On my window sill sits a very fragile plant.

You would think that its slender stems and paper-thin leaves would not survive the harsh winter drafts and lack of sunlight. You would suppose that its abuse and frequent water-deprivation from its sometimes less than doting owner would leave this poor plant hopeless and for dead.

But you would be wrong.

This little plant is stronger than it looks.

On the sometimes too-often occasion when it is found drooping and sullen with cracked leaves and broken stems, its owner has almost given up on it. "This plant needs far more attention than once thought!" the owner proclaims. The owner marvels at how the slightest lack of care can make it crumble.

How much care living creatures need. Sometimes not even immense care. Just care in general.

Acknowledgment of existence.

And when the owner blesses it with holy water trying to revive it (overdoses it with water, really, guilty and trying to make up for the weeks of ill-treatment and abuse) the fragile plant does the unthinkable.

It rises once again.

It comes back to life.

This unthinkably strong plant fights for its life, drinks in the water and remains. It reaches deep within itself and finds the strength to stand up tall and and survive.

And what's crazy is that this fragile plant, every time it is knocked down, comes back stronger than before.

Yes, it is weathered now.
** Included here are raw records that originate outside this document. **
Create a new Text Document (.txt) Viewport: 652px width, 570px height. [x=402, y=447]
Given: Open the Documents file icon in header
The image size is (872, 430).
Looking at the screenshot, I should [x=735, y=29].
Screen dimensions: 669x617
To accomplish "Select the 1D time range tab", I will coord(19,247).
It has tears and rips in its precious pink-veined leaves. It has a few broken stems and several crackled limbs. But in its battle to survive, it somehow comes back stronger and fuller.
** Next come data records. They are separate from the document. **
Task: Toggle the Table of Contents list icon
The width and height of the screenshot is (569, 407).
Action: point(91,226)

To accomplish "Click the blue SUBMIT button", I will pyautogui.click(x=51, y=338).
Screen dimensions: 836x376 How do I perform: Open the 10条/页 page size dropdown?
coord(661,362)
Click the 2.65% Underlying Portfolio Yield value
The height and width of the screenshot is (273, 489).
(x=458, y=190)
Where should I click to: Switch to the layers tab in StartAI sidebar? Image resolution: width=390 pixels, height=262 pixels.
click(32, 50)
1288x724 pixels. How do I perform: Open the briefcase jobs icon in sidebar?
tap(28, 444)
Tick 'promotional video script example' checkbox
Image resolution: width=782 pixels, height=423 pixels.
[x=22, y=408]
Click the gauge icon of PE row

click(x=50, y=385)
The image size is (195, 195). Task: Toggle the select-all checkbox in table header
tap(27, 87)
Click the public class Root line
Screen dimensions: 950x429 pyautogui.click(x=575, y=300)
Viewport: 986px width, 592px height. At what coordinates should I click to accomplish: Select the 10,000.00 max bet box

And after every war, the fragile plant seems to bloom. It says, 'Look at me! I'm still here! I took the abuse, I took the ill-treatment, I have lived through this war, and here I am! And I am beautiful and tall and lovely and I stand stronger this time because I lived through it.  And I'll do it again too. And I'll come back. Lovelier and brighter because now I know how."

This fragile plant is a hero.

It is innocent and damaged at the same time. It bravely sports its scars and cuts and battle wounds.

This fragile plant is a reminder to us all.

We should all be as strong as this fragile plant and let ourselves bloom in the night after the battle has ceased.

Because all we need to do is drink in the water. And the strength we thought we lost?

It lies within our crackled leaves.

1 comment:

Unknown said...

Katherine, this is so beautiful. I love you so much, and I am so proud to call you my big sister.